SOUTH BEND —Calling for new leadership to jumpstart “civic entrepreneurship” and job creation because Washington is “broken,” a national group of mayors, nonprofit and labor leaders, and business executives will convene its first meeting here Wednesday in a former Studebaker Corp. building.

Accelerator for America, a group seeking nonprofit status and led by Los Angeles Mayor Eric Garcetti, will provide grants in the form of capital, mentorship and networking to accelerate innovative ideas — by local governments, nonprofits and businesses — that have the most potential to be replicated elsewhere.

Why launch such a group in “flyover country,” the derisive term that some use for the Midwest?
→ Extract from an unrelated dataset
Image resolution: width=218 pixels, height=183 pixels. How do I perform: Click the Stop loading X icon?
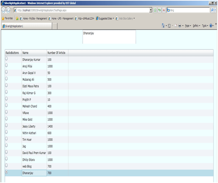tap(164, 10)
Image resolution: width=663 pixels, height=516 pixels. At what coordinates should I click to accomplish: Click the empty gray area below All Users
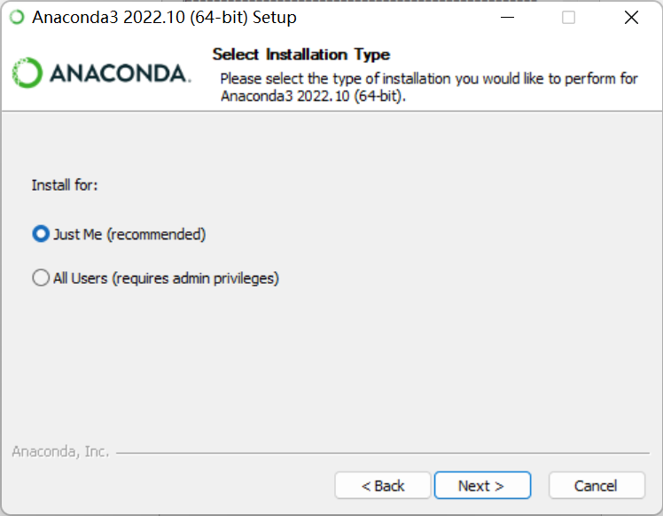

Garcetti said South Bend is a great example of a city doing innovative things. He also hatched the idea with the help of Mayor Pete Buttigieg during meetings the two had in May at a U.S. Conference of Mayors event in Washington. Both Democratic mayors have been vocal critics of Republican President Donald Trump.

Garcetti said Buttigieg played a larger role than anyone else in helping him craft the idea.

“We’re kind of birds of a feather who found each other,” Garcetti told The Tribune in a phone interview Monday. “We had the same generational frustration about the pace of things. We want to provide the networking and support to accelerate how you get there in six to 12 months instead of two to five years.”

While acknowledging intense partisanship had paralyzed Washington before Trump’s election, Garcetti noted that Trump campaigned on a pledge to invest $1 trillion for public works projects but that nothing has materialized.